Lastly, firm the thighs to shift the weight off the arms and give you the sense of your spine growing longer. You can also practice these movements with a yoga strap looped above the elbows and a yoga block between the legs.
Misalignment 3: Rounded or Arched Back
In a rounded back, rather than an inverted V, the back is curved upwards and the spine is shortened.
This misalignment could be a symptom of tight hip flexors, hamstrings, shoulders, or specific spinal conditions like scoliosis or kyphosis, an excessive rounding of the spine. The opposite scenario occurs for hyper-flexible folks where there is an excessive arch in the spine.

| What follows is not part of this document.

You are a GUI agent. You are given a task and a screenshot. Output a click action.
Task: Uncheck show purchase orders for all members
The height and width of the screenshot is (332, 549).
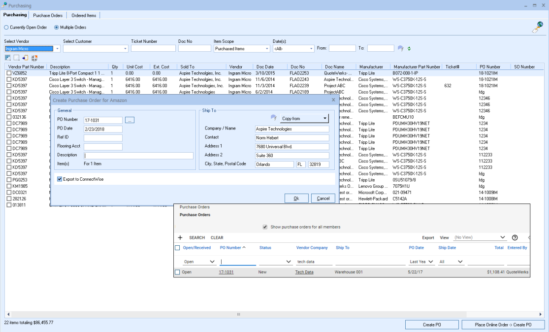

For the tight folks, patience and dedication is key. You can bend the knees to shift more weight towards the legs and help traction and elongate the spine. Shrug the shoulders back to create more space around the collar bones and in the shoulders.
You may need to practice this version of the pose for a long time until your body starts to loosen up more to work towards straightening the legs while maintaining a long spine.
For the super flexible students, cultivate more strength here. Resist the urge to let your chest hang through the arms; instead draw the lower ribs into the body and lift your head between the arms, so the ears are parallel to the upper arms and the collar bones are wide.
Misalignment 4: High-Heeled Dog
The heels are high off the ground, which could indicate tight hamstrings, hip flexors, or calf muscles. This also likely means much of the body weight rests on the wrists.
Much like with the rounded back scenario, bending the knees to lengthen the spine can be a great help here. While keeping the feet pointing forward, internally rotate the legs, like you’re squeezing a block, and firm up the quadriceps as though someone were pulling you back by your hips.
Once the body warms up, the muscles might loosen up enough to move the heels closer to the floor, but don’t push it. Wait for your body to agree to deepen. The aim is not to just get the heels to the floor, but to work towards doing so with ease and with the whole body working together.